Commissions continue, this one from frequent contributor AndoCommando. You can be like them and pay me to write about all types of stuff. People tend to choose wrestling matches, but very little is entirely off the table, so long as I haven’t written about it before (and please, come prepared with a date or show name or something if it isn’t obvious). You can commission a piece of writing of your choosing by heading on over to www.ko-fi.com/elhijodelsimon. The current rate is $5/match or $5/started half hour of a thing (example: an 89 minute movie is $15, a 92 minute one is $20), and if you have some aim that cannot be figured out through simple multiplication, feel free to hit the DMs on Twitter or Ko-fi.

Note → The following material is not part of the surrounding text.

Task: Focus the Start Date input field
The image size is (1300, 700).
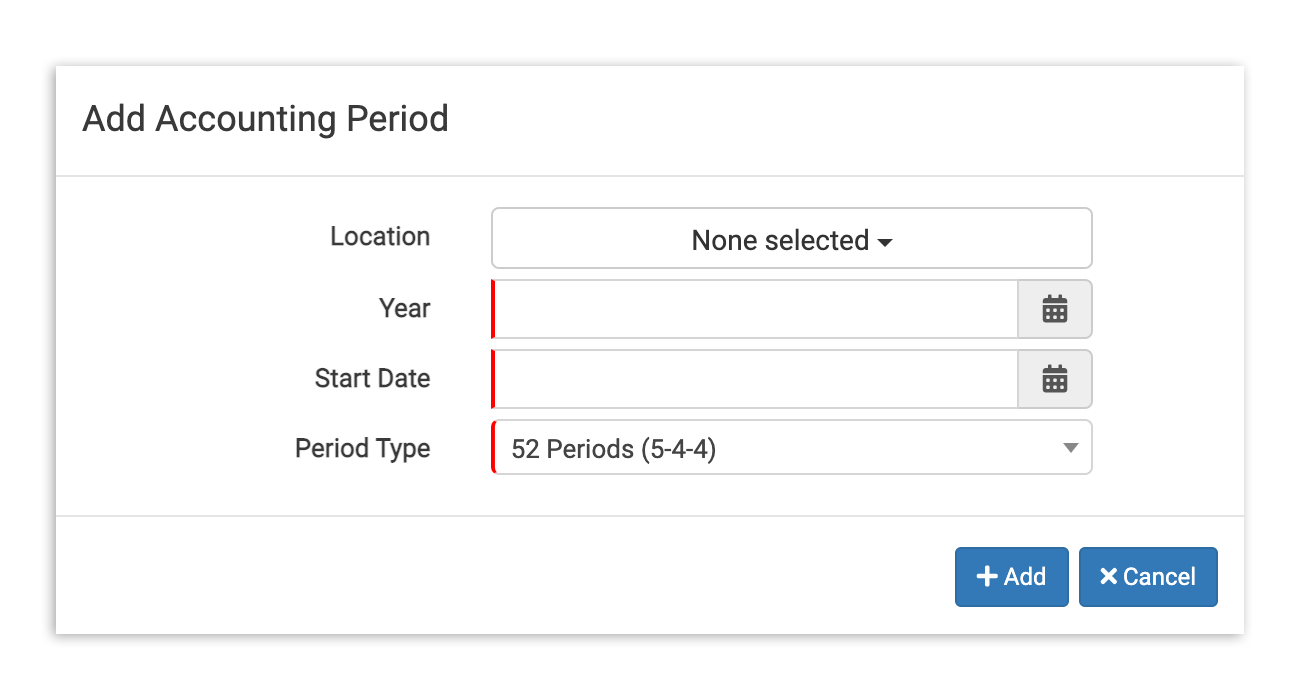Action: 755,379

Something that has always really interested me in watching tons and tons of professional wrestling over the course of my life is finding examples of something outside of the environment in which we usually associate it in.
People often talk about TV wrestling or Wrestling TV, myself included, in the contest of the English speaking world. The idea of matches seemingly designed more to push things along week-to-week rather than offer any immediate conclusion, matches that are more effective as angles or character pieces than as Great Matches, which is so often what it feels like English speaking fans turn elsewhere to see, at least initially. Obviously, Japanese wrestling is not some place where build-up tags don’t exist, many of the best wrestling matches of all time are build-up tags for bigger singles title matches, but removed from more celebrated Prestige Wrestling contexts, it can be easy to forget that these places, historically especially, are full of this kind of pro wrestling.
This match offers up some great bullshit wrestling TV.
On the road to his (first) retirement, Terry Funk gets a rare team up with the Ace inside a white hot Korakuen Hall to take on a pair of real shit heels. They cheat a ton, with chairs jabbed into the head and neck along with the classic Tiger Jeet Singh spike, and Our Heroes try to stop them, beat their asses, and save their partner.
Really, that’s it, and it is a BLAST.
Funk and Jumbo have had probably like a thousand better matches than this if you combine resumes, but seeing as this is very clearly less about great wrestling and way more about seeing two cool guys beat up two super unlikeable cheating ass villains, none of that matters to me. The Funk hot tags and storm-in spots and punch cut offs are great, his in-peril work is great, and while he isn’t as great as Funk is (nor does the match ask him to be, retirement tour and all), Jumbo also has some righteous ass whipping in him to dish out too.
The spike gets brought out in front of the referee, Terry and Jumbo both come in to begin wailing on them, Giant Baba gets in on the act, and as the evildoers flee, all of our heroes celebrate in the ring for some kind of nebulous disqualification victory.
Not a great match, but a lovely chunk of pro wrestling bullshit.
It never has to be complex, as long as it feels right, and yet again, even a minor Terry Funk match like this has a way of just feeling correct.